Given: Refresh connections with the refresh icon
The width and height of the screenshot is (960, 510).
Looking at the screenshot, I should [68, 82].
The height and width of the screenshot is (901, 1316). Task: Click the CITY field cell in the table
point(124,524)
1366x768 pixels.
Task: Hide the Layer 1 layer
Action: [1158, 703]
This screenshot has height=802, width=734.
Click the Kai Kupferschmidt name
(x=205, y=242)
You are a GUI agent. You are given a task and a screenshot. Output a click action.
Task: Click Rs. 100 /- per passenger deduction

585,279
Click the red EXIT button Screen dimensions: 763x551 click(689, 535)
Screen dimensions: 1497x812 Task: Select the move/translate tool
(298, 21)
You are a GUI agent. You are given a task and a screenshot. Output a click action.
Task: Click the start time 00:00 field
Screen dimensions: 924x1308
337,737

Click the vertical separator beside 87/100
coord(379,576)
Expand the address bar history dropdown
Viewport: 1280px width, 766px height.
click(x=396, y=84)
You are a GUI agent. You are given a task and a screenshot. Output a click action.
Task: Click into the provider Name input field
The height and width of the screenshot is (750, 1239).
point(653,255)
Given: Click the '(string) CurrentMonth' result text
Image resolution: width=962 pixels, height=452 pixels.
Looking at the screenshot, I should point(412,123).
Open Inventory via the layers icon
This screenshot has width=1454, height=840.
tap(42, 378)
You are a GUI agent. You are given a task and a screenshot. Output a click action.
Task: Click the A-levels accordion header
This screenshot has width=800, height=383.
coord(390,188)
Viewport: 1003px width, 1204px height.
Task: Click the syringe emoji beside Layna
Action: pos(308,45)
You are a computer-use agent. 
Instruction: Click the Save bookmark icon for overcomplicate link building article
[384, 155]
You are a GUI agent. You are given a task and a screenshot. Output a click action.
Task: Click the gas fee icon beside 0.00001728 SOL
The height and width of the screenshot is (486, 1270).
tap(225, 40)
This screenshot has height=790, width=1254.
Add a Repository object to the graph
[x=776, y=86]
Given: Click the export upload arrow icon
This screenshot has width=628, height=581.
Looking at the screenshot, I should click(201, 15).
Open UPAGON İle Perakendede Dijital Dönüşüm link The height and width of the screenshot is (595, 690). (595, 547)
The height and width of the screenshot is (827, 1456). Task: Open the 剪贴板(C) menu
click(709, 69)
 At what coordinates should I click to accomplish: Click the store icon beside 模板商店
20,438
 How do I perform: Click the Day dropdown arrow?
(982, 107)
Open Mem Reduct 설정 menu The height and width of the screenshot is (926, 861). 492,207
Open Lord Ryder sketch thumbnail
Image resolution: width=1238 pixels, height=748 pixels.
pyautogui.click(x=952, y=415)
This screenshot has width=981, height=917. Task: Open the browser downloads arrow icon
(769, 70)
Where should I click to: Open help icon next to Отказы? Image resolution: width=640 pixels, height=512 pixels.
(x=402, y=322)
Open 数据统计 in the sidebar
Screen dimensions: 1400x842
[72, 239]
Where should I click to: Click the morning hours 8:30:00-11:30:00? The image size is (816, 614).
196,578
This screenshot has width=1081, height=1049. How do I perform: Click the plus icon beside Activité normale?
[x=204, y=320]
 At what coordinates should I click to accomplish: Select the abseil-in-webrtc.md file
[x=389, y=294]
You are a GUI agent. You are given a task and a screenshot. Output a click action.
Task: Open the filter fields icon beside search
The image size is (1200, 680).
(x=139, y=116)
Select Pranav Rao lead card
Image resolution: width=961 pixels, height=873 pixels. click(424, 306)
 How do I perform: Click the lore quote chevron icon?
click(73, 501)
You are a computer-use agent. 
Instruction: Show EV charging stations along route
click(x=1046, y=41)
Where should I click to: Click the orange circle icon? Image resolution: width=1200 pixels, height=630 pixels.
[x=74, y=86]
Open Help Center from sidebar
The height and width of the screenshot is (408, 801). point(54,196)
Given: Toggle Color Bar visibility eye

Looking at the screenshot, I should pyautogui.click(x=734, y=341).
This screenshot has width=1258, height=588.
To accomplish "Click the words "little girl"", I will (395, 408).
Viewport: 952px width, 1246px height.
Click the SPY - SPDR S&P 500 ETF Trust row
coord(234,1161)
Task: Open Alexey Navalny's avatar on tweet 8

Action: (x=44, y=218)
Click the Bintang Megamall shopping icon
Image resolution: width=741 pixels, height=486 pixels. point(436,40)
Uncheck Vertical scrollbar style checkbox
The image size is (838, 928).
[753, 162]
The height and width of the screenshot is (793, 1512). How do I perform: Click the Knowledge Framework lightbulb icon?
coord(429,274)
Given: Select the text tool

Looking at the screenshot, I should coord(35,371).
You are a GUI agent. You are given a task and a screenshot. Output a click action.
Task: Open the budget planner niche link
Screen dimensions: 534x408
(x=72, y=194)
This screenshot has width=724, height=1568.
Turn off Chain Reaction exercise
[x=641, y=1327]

**YOUR OBJECTIVE:** Each line from the one containing "Task: Open Alexey Navalny's avatar on tweet 8" through the final line of the listing above should be returned exactly; return nothing else.

**TASK RESPONSE:**
Task: Open Alexey Navalny's avatar on tweet 8

Action: (x=44, y=218)
Click the Bintang Megamall shopping icon
Image resolution: width=741 pixels, height=486 pixels. point(436,40)
Uncheck Vertical scrollbar style checkbox
The image size is (838, 928).
[753, 162]
The height and width of the screenshot is (793, 1512). How do I perform: Click the Knowledge Framework lightbulb icon?
coord(429,274)
Given: Select the text tool

Looking at the screenshot, I should coord(35,371).
You are a GUI agent. You are given a task and a screenshot. Output a click action.
Task: Open the budget planner niche link
Screen dimensions: 534x408
(x=72, y=194)
This screenshot has width=724, height=1568.
Turn off Chain Reaction exercise
[x=641, y=1327]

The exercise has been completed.